Ballantine seeks to add up youth, experience to nomination

Patrick Ballantine has been around state Republican politics for so long that it’s hard to believe the former Senate minority leader has yet to turn 40.

Now, the Wilmington attorney hopes a combination of experience and relative youth can set him apart in the crowded field seeking the GOP gubernatorial nomination in the July 20 primary.

Despite the fact that three of his competitors are old enough to be his father, Ballantine notes, “I have more experience than any of them in state government.

“I believe my experience and energy … gives me the edge” in the fight to face Democratic incumbent Gov. Mike Easley in November’s general election, he said.

Some people mistook Ballantine for a page when he first came to the Senate at age 29. But he rose through the ranks and was named GOP leader in 1998.

Ballantine spent the next five years as foil to Democrat Marc Basnight, the Senate majority leader, often decrying what he viewed as runaway spending and waste in state government.

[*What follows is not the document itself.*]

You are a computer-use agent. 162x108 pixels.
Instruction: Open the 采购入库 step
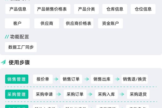pyautogui.click(x=106, y=94)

In recent years, Ballantine and his GOP Senate colleagues kept a list of $2 billion in wasteful spending, presenting it often during floor debates. Democrats, who held a solid majority in the chamber, usually ignored the list, but Ballantine said it made a point that he and his colleagues were determined to act constructively.

“We’ll vote ‘no’ on core issues but we’re going to explain why and articulate the reasons why we voted ‘no,'” he said. “Then we’re going to roll up our sleeves and we’re going to find alternatives.”

Ballantine has made that “problem solver” persona the cornerstone of his campaign for the nomination.

“I’ve always been able to relate to people, listen to people, help people solve problems,” he said.

Born in North Dakota, the son of a corporate comptroller and a teacher, Ballantine moved to Charlotte as a young boy and later to Wilmington.

Ballantine was an altar boy in church, a good student and point guard on the basketball team at his private high school, Cape Fear Academy, and — according to his sister Amy — a goody-two-shoes.

“I didn’t want to disappoint my parents,” he said.

Reggie Shuford, a statistician for the basketball team and one of the first black students to attend Cape Fear, recalled Ballantine’s anger when he learned someone had used a racial epithet against Shuford.

“Unlike a lot of other people, he went out of his way to be friendly,” said Shuford, now a New York-based attorney for the American Civil Liberties Union who has parted ways with Ballantine politically but remains grateful for his long-ago kindness. “He was truly upset about some of the things he heard.”

Ballantine likes to emphasize the inclusivity of his campaign, noting he was the only Republican candidate to attend this year’s Central Intercollegiate Athletic Association basketball tournament. The CIAA tournament, which is held in Raleigh, features all historically black colleges and universities.

On a recent week on the campaign trail, Ballantine could be seen behind the Legislative Building talking to members of the conservative Citizens for a Sound Economy one day. The following day, he was out in 90-degree heat with the State Employees Association of North Carolina, which often has aligned with Democrats.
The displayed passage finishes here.